I have crated a test program using the TCPServer example.
I need a bit of help understanding client.read();
In the example it has server.write(client.read()); which i get, so then i changed it to this.
Serial1.print((char)client.read()); which works just fine.
what puzzles me is if i do the following I will get how many bytes it received
int z;
z = client.read();
Serial1.print(z);
So then why doesn’t Serial1.print((char)client.read()); print the bytes received ? It prints the received data.
what i am trying to do is take how many bytes received and throw that into a buffer.
int z;
uint8_t temp[512];
z = client.read(); // how much data did we get.
memcpy(temp, ??, z); // i do not know how to get to the received data buffer
I think you are confusing client.read() with client.available().
client.available() tells you how many bytes are available to be read.
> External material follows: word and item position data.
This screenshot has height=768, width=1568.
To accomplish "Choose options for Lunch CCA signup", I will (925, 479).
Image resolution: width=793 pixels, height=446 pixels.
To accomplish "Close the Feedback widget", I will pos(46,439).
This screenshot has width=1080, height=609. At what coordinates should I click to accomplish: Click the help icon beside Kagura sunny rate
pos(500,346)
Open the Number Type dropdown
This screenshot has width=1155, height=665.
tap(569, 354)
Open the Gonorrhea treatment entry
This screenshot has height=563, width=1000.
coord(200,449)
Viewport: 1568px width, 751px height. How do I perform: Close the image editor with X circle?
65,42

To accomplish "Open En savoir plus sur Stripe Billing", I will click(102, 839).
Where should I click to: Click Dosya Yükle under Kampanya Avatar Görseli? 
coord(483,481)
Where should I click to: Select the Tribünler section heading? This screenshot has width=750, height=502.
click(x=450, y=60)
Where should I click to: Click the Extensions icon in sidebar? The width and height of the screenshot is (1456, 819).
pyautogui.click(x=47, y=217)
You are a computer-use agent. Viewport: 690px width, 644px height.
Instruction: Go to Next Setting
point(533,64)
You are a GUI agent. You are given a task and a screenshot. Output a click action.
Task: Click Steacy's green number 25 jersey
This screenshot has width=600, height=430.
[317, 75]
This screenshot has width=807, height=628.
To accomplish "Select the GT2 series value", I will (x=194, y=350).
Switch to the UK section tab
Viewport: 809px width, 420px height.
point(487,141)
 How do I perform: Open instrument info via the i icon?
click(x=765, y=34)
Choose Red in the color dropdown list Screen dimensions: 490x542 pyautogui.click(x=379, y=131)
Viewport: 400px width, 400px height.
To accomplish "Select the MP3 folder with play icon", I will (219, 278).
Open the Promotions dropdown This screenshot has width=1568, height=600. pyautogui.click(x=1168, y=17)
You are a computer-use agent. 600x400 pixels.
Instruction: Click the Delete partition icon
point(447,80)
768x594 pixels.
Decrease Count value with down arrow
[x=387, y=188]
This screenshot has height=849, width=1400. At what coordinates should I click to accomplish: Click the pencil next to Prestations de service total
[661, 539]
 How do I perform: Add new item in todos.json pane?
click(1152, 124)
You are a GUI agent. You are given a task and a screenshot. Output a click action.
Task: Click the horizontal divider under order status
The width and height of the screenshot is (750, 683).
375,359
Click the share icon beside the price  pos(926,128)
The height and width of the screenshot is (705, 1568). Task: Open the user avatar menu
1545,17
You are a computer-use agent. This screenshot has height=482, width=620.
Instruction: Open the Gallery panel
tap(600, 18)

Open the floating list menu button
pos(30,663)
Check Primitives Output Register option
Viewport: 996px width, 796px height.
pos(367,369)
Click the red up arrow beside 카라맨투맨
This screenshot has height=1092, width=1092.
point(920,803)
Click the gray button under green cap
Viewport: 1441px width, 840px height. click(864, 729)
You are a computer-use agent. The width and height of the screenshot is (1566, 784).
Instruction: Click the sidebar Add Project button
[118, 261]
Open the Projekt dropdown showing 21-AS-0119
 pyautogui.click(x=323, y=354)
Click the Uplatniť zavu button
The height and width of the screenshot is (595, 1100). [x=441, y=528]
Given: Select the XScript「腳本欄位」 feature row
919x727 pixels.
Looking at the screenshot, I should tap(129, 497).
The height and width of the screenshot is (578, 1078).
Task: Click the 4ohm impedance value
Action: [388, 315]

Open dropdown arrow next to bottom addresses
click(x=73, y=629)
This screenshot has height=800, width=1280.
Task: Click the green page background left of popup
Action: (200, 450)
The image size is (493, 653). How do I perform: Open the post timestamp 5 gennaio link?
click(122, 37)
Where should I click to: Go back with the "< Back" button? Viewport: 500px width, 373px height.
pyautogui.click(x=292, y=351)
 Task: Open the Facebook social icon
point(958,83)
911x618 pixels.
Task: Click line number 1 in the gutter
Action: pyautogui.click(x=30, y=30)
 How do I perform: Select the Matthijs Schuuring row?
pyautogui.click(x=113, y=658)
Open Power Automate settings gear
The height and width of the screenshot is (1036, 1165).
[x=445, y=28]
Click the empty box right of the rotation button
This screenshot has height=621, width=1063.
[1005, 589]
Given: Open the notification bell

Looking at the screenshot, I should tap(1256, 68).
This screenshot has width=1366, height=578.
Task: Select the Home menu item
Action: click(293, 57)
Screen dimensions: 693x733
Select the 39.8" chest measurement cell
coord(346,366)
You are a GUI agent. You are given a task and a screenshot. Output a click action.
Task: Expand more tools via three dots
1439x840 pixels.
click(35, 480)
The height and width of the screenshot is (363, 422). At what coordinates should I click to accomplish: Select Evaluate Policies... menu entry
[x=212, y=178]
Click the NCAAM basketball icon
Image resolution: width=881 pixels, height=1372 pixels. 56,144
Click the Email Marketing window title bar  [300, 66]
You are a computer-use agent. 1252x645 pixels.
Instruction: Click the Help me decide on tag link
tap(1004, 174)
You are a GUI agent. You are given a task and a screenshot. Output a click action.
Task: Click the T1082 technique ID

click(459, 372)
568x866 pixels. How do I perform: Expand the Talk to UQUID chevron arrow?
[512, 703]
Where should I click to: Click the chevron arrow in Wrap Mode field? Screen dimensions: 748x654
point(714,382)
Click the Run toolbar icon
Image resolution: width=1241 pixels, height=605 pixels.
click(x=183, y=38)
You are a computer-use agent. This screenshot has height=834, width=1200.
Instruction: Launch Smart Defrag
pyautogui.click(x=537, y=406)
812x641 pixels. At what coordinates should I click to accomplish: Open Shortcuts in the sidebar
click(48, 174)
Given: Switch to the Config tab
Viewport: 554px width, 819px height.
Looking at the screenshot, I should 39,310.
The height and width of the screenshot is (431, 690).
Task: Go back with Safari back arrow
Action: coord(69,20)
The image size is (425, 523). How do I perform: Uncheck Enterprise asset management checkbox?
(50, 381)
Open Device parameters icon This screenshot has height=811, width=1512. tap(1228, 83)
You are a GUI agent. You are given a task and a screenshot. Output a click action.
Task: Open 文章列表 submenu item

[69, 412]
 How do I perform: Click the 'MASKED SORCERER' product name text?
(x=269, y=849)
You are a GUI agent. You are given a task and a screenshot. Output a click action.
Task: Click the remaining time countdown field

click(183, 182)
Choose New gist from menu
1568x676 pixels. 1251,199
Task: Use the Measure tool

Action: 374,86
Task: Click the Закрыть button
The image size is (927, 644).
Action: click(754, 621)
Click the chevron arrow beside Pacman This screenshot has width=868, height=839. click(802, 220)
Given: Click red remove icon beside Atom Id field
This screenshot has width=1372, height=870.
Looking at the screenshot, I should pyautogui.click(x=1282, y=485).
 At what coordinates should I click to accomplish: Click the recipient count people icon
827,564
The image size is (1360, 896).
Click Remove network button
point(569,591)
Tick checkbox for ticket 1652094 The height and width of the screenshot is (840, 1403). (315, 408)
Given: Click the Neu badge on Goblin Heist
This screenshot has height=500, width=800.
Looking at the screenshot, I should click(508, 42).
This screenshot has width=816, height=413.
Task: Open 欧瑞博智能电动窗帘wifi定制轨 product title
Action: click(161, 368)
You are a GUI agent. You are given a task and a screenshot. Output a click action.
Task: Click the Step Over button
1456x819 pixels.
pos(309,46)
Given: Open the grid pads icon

client.read() reads each byte in succession and returns -1 if there are no more bytes as a convenience. Try something like this (I didn’t get chance to test this):
uint32_t bytesAvail = client.available();
uint32_t ptr=0;
uint8_t temp[512];
while(bytesAvail>0) {
temp[ptr++] = client.read();
bytesAvail--;
}
// if temp is char string, term it here temp[ptr] = '\0';
@bko thank you, but i was in error.
I though that it returned more than one byte and i was trying to get to its pointer location.
I see now that it only returns one byte at a time.
I think you are are thinking of UDP where after UDP.parsepacket() you can call UDP.read(packetBuffer,size). TCP is different (for no reason that I can think of).